Tytuł oryginału: Urban Legends Uncovered
Zacznę nietypowo, od historii, którą usłyszałam na pierwszym roku studiów (dosyć dawno temu). Akcja rozgrywa się w Krakowie, w pewnym znanym klubie - nazwę jednak sobie daruję. Koleżanka koleżanki postanowiła wybrać się na studencką imprezę ze znajomymi. Przy barze wpadł jej w oko chłopak. Od słowa do słowa, spodobali się sobie, dobrze im się gadało. Wtedy on zaproponował, żeby poszła z nim do jego mieszkania. Dziewczyna wykręciła się ale obiecała, że jeszcze się spotkają. Następnego dnia rano wstała w okropną, bolesną wysypką na całym ciele. Pospiesznie udała się do lekarza. Ten niestety, pierwszy raz miał z czymś takim do czynienia, kazał jej więc wykonać cały szereg badań. Wynik okazał się przerażający. Takie uczulenie może powodować tylko tzw. ,,trupi jad". Dziewczyna była wstrząśnięta. Wtedy sobie przypomniała poznanego wieczór wcześniej chłopaka. Zdarzeniem zainteresowała się policja, która po wkroczeniu do jego mieszkania znalazła zwłoki kilku innych zamordowanych młodych kobiet. Nasza bohaterka miała być następną...

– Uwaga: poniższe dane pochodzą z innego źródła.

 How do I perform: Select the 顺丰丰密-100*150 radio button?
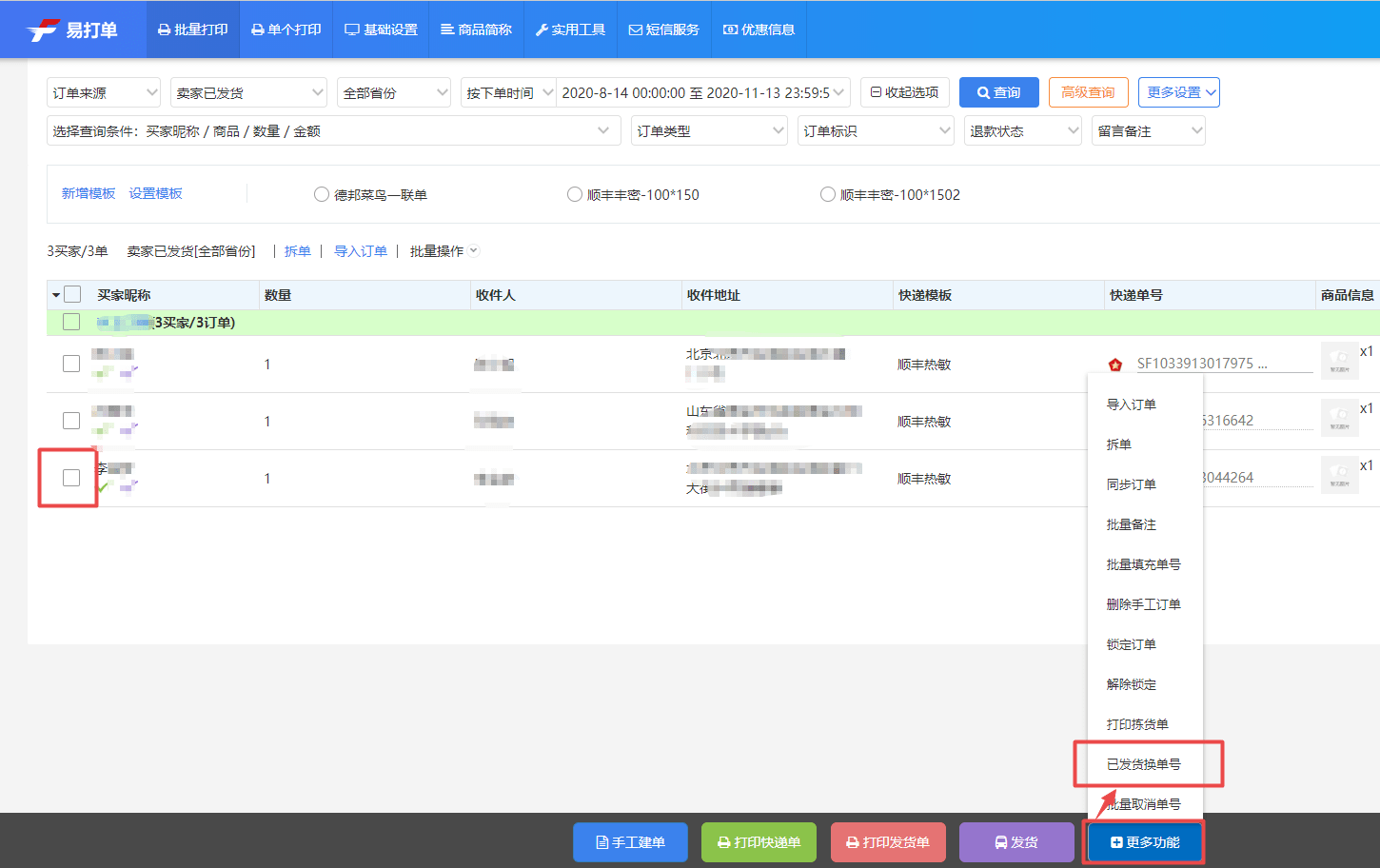point(575,193)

Znam jeszcze kilka innych legend, uwielbiam je słuchać,szczególnie gdy ktoś opowiada. Okres studiów był dobrym ku temu czasem. Akademik, uczelnia to ogromny tygiel, w którym mieszali się ludzie z każdej strony Polski a każdy znał jakąś niesamowitą opowieść.

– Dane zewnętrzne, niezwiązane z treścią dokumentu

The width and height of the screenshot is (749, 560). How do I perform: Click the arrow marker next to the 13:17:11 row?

,,Legendy miejskie" to zbiór właśnie takich niesamowitych historii. Czasem strasznych i przerażających, czasem śmiesznych, czasem ujawniających pierwotne lęki i obawy, czasem demaskujących naiwność oraz łatwowierność czy wręcz głupotę. Legendy miejskie funkcjonują w społeczeństwie od zarania dziejów, na pewno każdy zna kilka i może nawet nie zdaje sobie sprawy, że coś co zdarzyło się ,,koledze kolegi" jest fikcją. Tomik ten oprócz prezentowania tych opowieści, także je demaskuje. Ujawnia ich źródło i udowadnia, że tak na prawdę strach ma wielkie oczy.
Świetna pozycja, zapewnia doskonałą rozrywkę i anegdoty, które kiedyś samemu będzie można opowiadać jako ,,prawdziwe".
p.s. WYZWANIE 2015 - Przeczytaj tyle ile masz wzrostu: 60,6 cm - 2,2 cm = 58,4 cm
Ciekawy zbiorek jak widzę. Rozejrzę się za nim w wolnej chwili.